Government agencies plan to eliminate 900 wild bison from Yellowstone


JANUARY 6, 2016

by Brett Smith

Government agencies are planning eliminate as many as 900 wild bison from Yellowstone National Park this winter as part of a continuing attempt to reduce the animals' annual migration into Montana by lowering their population.

On Tuesday, park officials unveiled information on plans for a minimum of 600 to 900 bison to be culled by hunters or captured and sent to slaughter. The move would be the biggest culling since 2008, and it represents greater than 18 percent of the existing population of around 4,900 animals.

Bison travel each year from Yellowstone down to their historical winter grazing grounds at lower altitudes in Montana. For the past four decades, concern over the bovine disease brucellosis has motivated the killing of approximately 8,200 park bison.

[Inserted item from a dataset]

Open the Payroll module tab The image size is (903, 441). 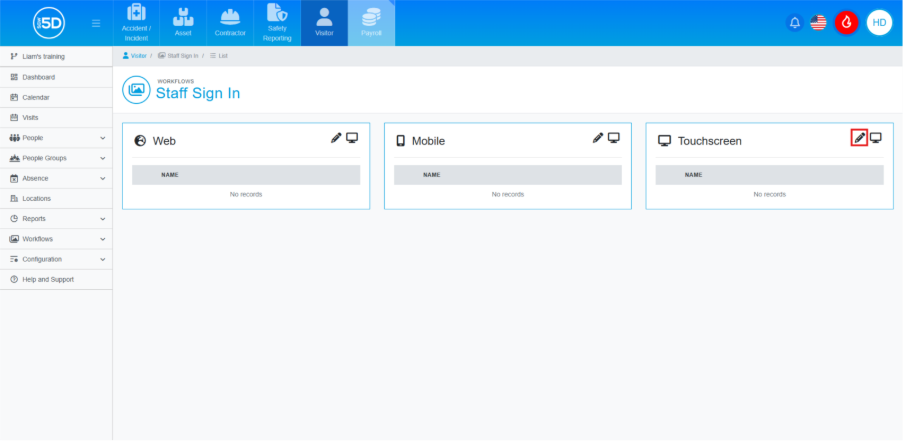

National Park Service 'uncomfortable' with the practice
Yellowstone Superintendent Dan Wenk said in a statement that the National Park Service was uncomfortable with the practice and considering alternatives, including sending disease-free animals to private, government, or tribal lands.

"The park would gladly reduce the frequency and magnitude of these operations if migrating bison had access to more habitat outside the park or there was a way to transfer live bison elsewhere," Wenk said.